Restate exactly, and only, the lines from the one with "Task: Open the text tool in sidebar" through the end of the data, with both of those end lines kept. Drop any pictures.

Supplied data START

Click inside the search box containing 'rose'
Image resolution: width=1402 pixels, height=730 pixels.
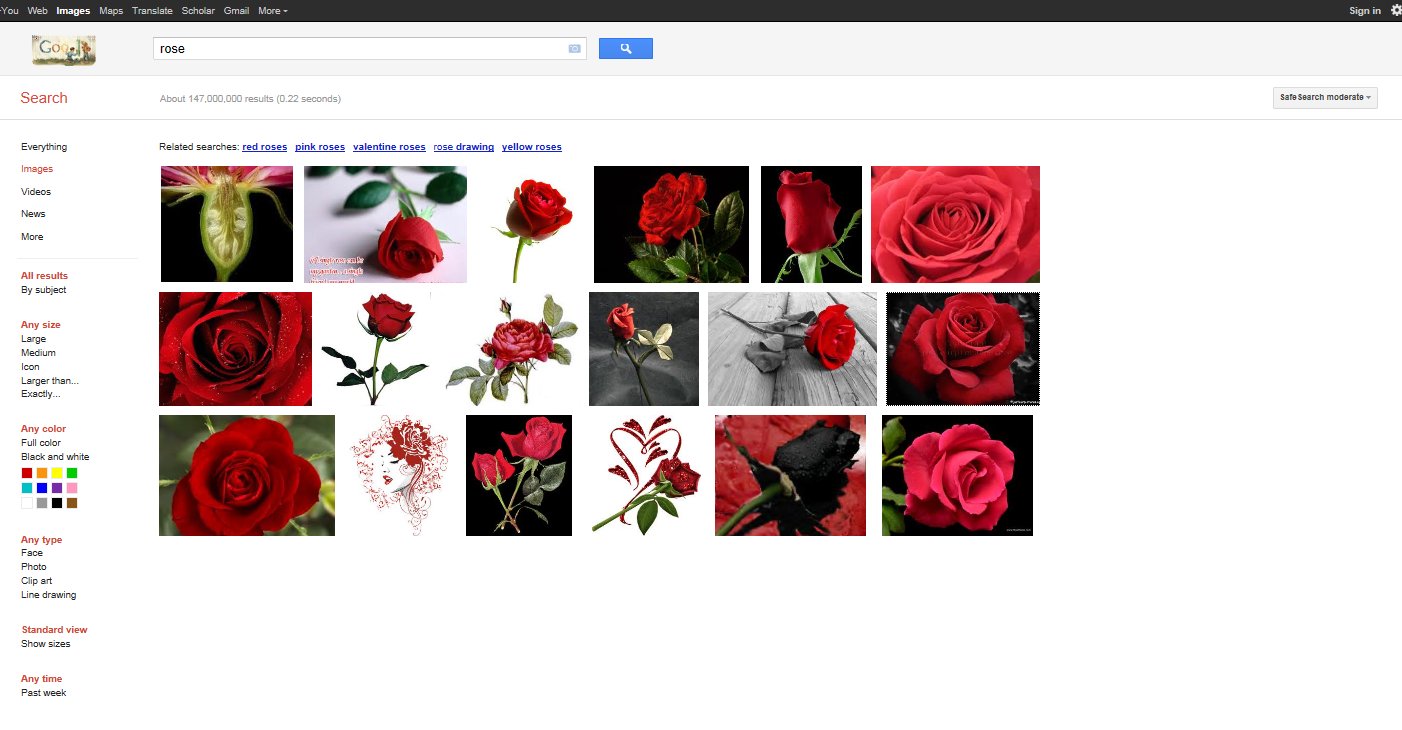click(360, 48)
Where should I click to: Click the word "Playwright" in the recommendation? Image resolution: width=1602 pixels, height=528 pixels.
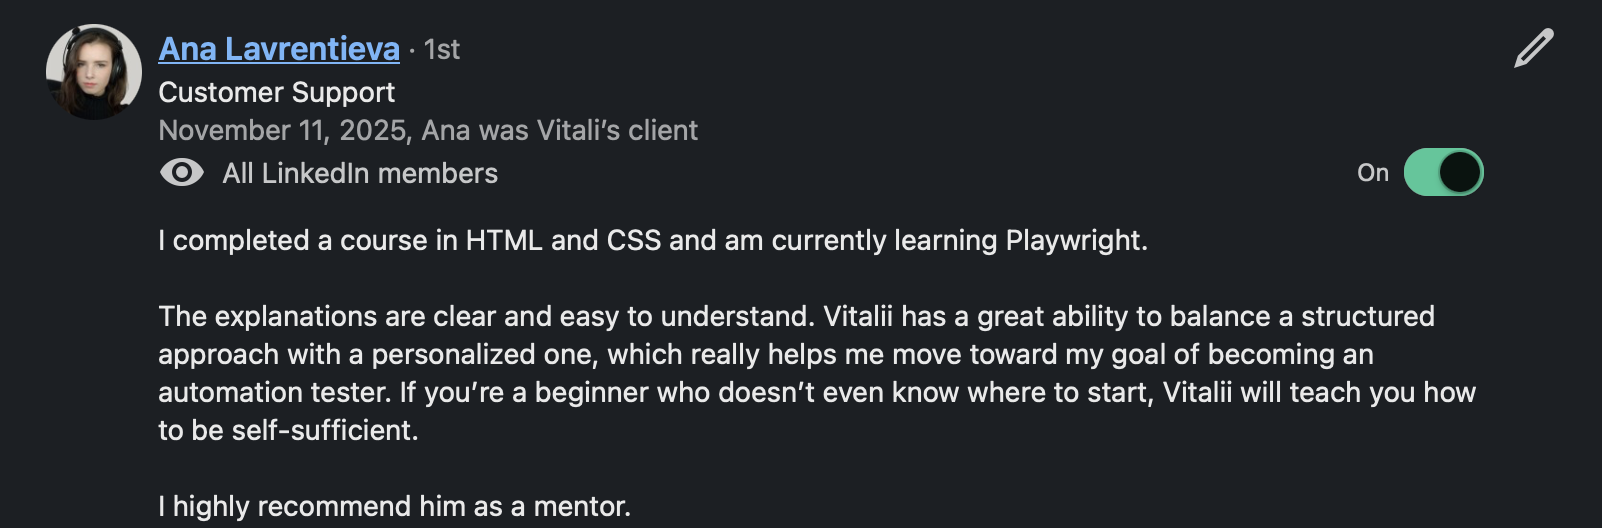pyautogui.click(x=1076, y=240)
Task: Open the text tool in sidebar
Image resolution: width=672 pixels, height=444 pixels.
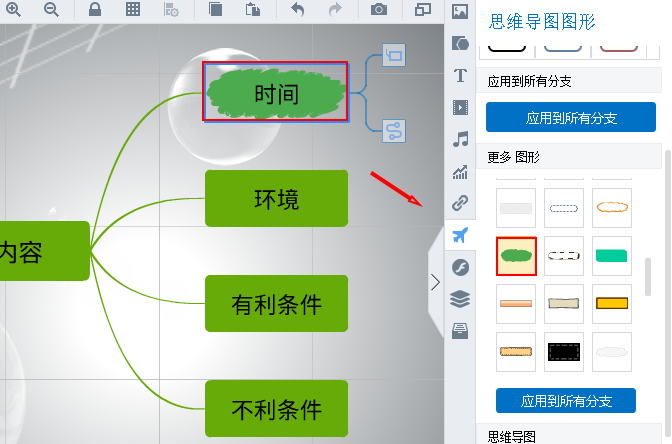Action: point(460,75)
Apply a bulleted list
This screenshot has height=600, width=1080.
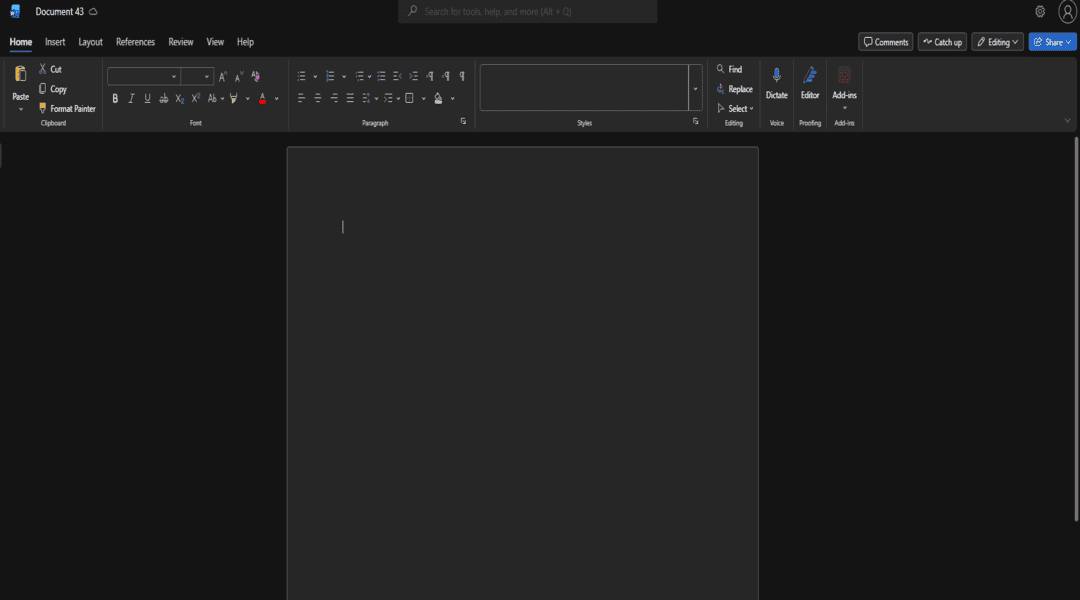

Supplied data END

= Answer space =
Task: Open the text tool in sidebar
Image resolution: width=672 pixels, height=444 pixels.
Action: point(460,75)
Apply a bulleted list
This screenshot has height=600, width=1080.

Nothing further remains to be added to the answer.